Following two examples also give error-

PhiSpy.py CP015626.gbk -o CP015626.phages -p CP015626 --threads 4 --log CP015626_choice4.log --output_choice 4 PhiSpy.py CP016072.gbk -o CP016072.phages -p CP016072 --threads 4 --log CP016072_choice4.log --output_choice 4

--output_choice 4 : does not work as it says, only generates M1_prophage.fasta, other 3 files are empty --output_choice 8 : does not work as it says, only generates M1_prophage.fasta, other 3 files are empty --output_choice 11 : Interestingly, it works and generates M1_prophage_coordinates.tsv, M1_prophage_information.tsv and M1_Streptococcus_pyogenes_M1_GAS.gbk

pdec commented 4 years ago

Hey,

thanks for the note!

I could reproduce your error after updating Biopython to v1.78. Starting from this version the Bio.Alphabet is removed and requires some changes in the code. More about that here.

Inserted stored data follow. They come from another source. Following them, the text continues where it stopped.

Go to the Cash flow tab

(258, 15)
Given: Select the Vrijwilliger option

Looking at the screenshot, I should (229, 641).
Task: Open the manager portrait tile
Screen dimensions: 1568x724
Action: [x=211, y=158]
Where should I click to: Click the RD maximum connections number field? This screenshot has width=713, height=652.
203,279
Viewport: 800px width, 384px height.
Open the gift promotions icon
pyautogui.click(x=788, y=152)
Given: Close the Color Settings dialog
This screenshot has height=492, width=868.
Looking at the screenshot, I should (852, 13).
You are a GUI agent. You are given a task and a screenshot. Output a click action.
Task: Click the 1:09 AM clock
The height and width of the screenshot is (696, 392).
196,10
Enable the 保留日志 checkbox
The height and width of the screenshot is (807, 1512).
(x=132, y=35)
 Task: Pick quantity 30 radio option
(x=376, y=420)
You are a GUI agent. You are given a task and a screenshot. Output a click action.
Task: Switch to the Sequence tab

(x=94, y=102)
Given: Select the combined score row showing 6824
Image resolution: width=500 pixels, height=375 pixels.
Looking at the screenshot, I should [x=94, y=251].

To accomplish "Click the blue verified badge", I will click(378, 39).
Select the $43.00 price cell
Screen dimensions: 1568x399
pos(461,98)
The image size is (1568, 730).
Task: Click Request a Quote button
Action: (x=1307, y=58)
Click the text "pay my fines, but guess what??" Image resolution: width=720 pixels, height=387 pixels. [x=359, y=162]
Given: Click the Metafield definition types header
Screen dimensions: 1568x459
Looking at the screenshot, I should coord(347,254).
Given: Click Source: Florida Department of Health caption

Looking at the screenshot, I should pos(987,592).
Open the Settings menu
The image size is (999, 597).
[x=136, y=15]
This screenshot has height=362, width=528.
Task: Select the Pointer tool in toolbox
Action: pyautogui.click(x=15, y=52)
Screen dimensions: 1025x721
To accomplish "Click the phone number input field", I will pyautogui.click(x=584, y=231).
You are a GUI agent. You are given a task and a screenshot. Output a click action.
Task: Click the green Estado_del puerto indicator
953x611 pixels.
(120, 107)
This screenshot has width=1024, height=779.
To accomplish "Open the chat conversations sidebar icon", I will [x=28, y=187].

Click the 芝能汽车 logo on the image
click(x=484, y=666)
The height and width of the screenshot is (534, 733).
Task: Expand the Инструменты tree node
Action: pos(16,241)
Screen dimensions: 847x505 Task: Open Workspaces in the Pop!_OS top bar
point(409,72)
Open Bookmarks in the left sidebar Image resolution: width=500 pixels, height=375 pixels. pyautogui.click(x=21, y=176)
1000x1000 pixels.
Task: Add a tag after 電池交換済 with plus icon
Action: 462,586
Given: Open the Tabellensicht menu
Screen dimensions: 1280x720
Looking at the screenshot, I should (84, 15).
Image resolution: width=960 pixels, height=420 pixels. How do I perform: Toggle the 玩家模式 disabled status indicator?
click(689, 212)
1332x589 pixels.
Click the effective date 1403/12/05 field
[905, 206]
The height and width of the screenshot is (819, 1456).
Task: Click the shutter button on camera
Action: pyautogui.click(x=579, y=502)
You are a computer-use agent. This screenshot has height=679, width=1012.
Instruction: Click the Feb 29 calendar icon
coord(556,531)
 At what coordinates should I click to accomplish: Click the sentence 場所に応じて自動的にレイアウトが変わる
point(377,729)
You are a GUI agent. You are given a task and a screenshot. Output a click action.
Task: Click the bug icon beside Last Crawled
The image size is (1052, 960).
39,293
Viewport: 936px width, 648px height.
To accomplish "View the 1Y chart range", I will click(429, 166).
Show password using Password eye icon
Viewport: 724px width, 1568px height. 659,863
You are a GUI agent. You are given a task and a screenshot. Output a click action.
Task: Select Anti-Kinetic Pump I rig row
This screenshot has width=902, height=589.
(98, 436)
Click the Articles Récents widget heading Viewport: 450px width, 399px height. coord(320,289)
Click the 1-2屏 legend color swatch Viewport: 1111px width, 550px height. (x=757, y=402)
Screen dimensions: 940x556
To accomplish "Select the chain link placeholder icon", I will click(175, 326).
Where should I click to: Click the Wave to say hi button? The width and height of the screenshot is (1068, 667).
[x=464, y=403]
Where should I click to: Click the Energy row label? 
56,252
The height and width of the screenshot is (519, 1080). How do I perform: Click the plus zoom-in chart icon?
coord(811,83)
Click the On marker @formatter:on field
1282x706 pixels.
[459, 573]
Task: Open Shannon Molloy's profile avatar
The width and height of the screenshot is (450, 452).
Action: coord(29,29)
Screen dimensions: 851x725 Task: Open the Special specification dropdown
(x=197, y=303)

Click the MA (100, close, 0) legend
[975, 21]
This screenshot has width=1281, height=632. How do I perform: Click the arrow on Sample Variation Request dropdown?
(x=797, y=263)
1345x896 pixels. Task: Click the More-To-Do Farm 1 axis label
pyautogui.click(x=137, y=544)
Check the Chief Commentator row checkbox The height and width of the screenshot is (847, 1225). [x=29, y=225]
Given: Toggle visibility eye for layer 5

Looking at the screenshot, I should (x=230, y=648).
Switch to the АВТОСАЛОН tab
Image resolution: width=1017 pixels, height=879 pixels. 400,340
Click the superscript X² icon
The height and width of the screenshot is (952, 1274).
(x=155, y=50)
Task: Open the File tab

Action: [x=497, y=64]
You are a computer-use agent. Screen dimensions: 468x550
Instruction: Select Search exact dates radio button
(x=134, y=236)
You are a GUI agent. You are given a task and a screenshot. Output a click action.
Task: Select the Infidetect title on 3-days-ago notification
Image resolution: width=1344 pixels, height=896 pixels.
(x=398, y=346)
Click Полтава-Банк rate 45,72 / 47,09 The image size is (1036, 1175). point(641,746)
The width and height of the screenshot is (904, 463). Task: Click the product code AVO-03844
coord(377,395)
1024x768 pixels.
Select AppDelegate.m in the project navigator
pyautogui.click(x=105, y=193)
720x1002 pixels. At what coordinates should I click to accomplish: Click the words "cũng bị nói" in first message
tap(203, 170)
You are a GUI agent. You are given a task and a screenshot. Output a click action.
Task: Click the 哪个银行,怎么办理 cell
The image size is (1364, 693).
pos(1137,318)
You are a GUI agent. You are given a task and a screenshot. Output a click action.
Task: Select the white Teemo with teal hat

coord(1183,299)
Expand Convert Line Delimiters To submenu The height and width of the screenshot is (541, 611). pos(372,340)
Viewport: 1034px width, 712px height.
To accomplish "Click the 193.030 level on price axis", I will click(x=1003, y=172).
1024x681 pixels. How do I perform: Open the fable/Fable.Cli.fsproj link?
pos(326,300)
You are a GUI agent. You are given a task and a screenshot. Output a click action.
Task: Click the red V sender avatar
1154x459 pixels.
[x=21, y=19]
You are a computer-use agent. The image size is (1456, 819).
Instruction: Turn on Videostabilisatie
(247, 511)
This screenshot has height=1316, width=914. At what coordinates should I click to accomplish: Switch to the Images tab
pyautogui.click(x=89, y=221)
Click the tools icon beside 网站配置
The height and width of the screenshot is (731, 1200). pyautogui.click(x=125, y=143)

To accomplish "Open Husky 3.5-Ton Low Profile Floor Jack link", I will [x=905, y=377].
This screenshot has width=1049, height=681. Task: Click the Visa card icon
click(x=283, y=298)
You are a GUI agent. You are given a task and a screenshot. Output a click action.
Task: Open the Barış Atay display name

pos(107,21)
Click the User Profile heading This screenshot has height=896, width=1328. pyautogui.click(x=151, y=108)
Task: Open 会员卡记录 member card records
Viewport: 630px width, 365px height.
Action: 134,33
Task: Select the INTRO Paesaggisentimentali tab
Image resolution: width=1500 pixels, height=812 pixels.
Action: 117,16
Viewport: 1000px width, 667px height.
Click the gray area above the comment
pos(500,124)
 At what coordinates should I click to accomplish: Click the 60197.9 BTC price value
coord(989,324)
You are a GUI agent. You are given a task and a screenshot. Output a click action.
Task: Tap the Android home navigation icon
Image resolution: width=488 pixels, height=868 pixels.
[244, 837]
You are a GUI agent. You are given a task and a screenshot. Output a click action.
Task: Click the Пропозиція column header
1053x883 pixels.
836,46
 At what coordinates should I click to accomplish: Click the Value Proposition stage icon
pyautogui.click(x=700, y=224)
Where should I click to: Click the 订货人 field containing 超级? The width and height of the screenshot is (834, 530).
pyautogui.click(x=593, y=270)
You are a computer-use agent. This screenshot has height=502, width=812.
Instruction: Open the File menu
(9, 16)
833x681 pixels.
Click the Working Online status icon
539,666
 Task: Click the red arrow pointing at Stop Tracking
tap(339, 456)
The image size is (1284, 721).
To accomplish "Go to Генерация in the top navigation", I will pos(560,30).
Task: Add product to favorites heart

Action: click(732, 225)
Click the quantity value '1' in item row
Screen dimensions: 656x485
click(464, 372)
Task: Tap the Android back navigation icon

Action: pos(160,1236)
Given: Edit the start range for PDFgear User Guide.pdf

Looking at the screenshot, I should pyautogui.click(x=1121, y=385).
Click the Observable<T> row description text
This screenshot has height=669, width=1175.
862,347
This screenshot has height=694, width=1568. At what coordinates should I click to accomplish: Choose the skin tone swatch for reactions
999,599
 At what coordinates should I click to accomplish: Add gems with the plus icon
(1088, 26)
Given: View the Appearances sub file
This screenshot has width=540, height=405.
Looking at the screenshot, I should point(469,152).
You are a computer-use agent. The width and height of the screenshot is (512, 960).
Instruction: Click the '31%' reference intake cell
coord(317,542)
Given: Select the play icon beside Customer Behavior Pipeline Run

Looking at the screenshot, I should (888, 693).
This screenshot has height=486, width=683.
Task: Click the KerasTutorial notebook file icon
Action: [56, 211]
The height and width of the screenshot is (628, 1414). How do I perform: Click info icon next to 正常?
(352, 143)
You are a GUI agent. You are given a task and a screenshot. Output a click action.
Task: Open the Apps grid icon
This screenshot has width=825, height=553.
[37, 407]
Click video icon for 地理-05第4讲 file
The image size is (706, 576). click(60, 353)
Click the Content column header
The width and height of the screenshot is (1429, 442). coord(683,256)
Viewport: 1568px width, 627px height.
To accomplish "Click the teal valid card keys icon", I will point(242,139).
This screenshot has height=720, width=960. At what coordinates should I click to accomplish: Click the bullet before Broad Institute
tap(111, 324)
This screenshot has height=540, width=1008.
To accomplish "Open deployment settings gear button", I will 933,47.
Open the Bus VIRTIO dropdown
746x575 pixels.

To avoid your error you can either switch to previous Biopython version (eg. conda install biopython=1.77) or use the newest PhiSpy version v4.2.5.

I recommend the second option as we also fixed the --output_choice 8. In version 4.1.22 code 8 works as code 7 due to ">" instead of ">=" typo. Note that if you want several different output files you must add code numbers, e.g. code 11 will provide the output of codes 8, 2 and 1.

Let us know whether it fixes your error.

Przemek

tauqeer9 commented 4 years ago

Thank you very much. It is working perfectly fine now. Installed the latest version using git. I will eventually install through bioconda when latest version is available.

Thanks again for fixing those errors.

Tauqeer

pdec commented 4 years ago

That's great! Thanks for letting us know about the error.

Przemek